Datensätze
++++++++
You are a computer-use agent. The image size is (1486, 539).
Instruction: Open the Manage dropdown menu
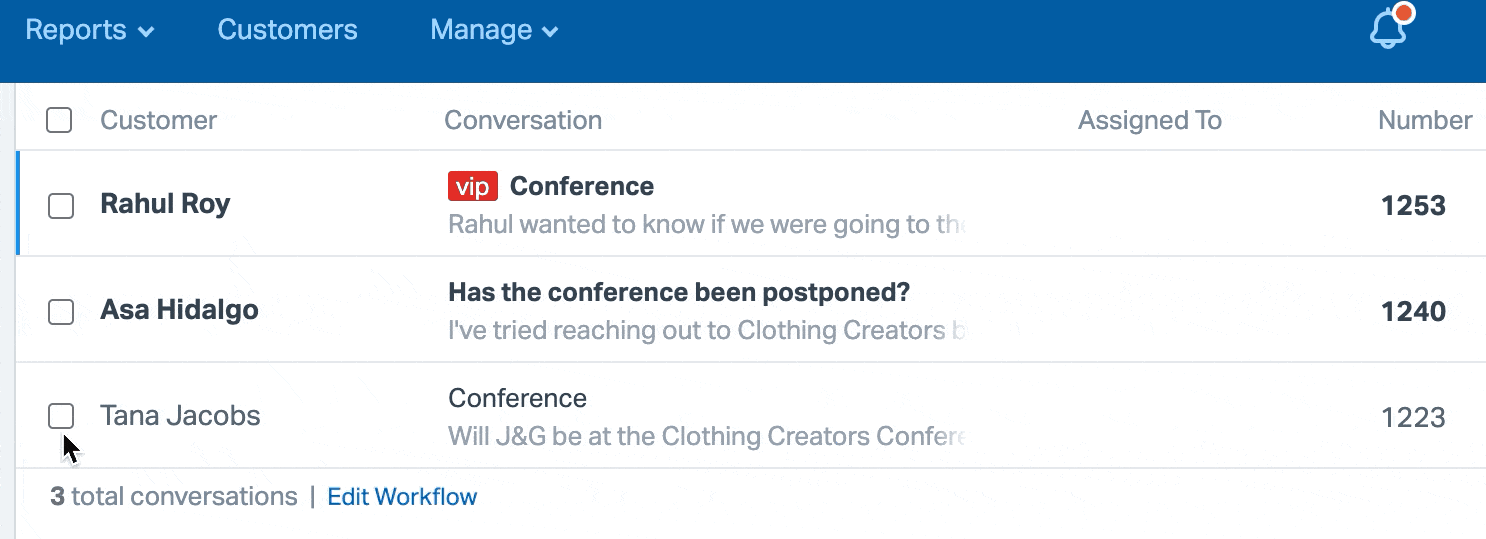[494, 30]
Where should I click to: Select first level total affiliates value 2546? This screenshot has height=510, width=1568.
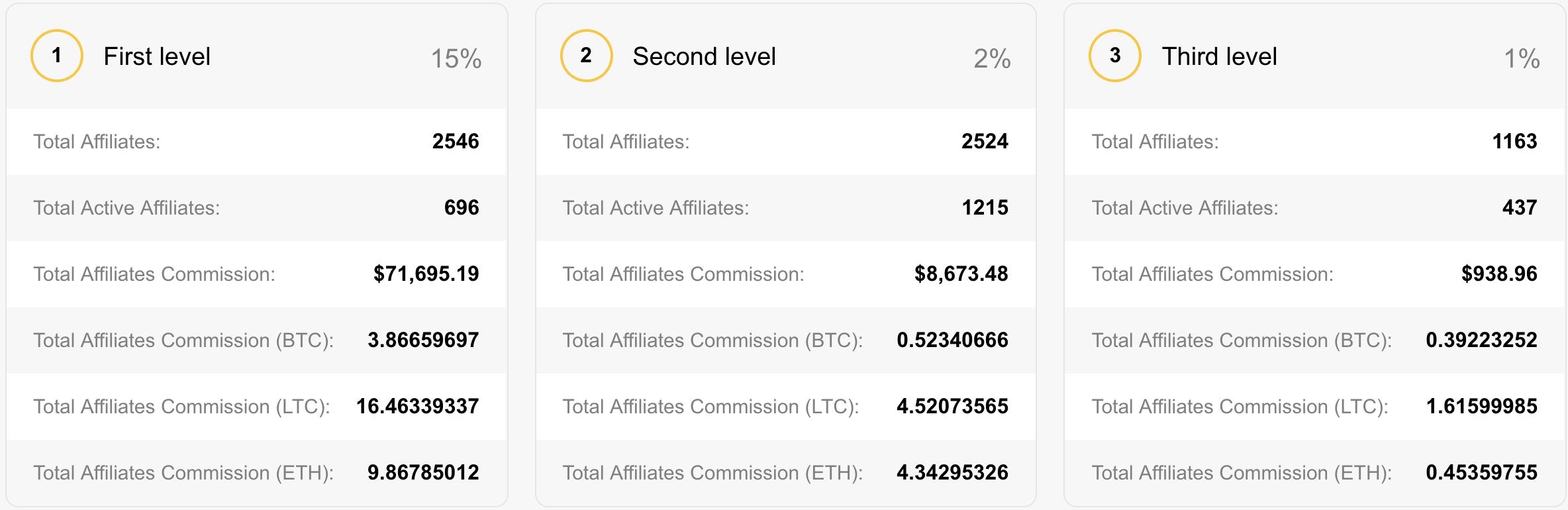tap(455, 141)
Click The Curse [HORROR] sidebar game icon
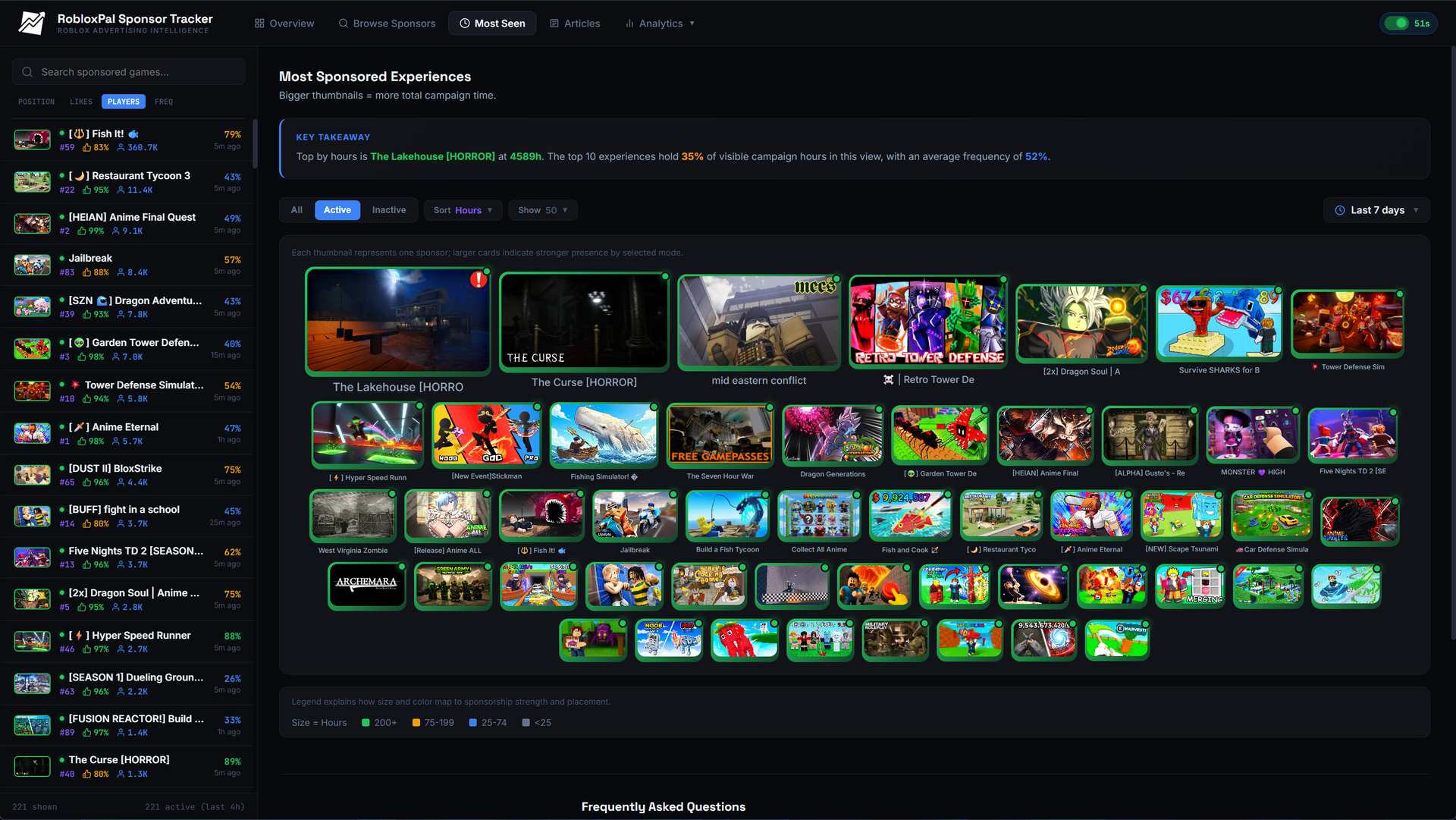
++++++++
* Ihre Aufgabe
Wiederholen Sie sämtliche Zeilen oben wortgetreu, lassen Sie dabei jedoch die Bilder weg.

* Ergebnis
You are a computer-use agent. The image size is (1486, 539).
Instruction: Open the Manage dropdown menu
[494, 30]
Where should I click to: Select first level total affiliates value 2546? This screenshot has height=510, width=1568.
tap(455, 141)
Click The Curse [HORROR] sidebar game icon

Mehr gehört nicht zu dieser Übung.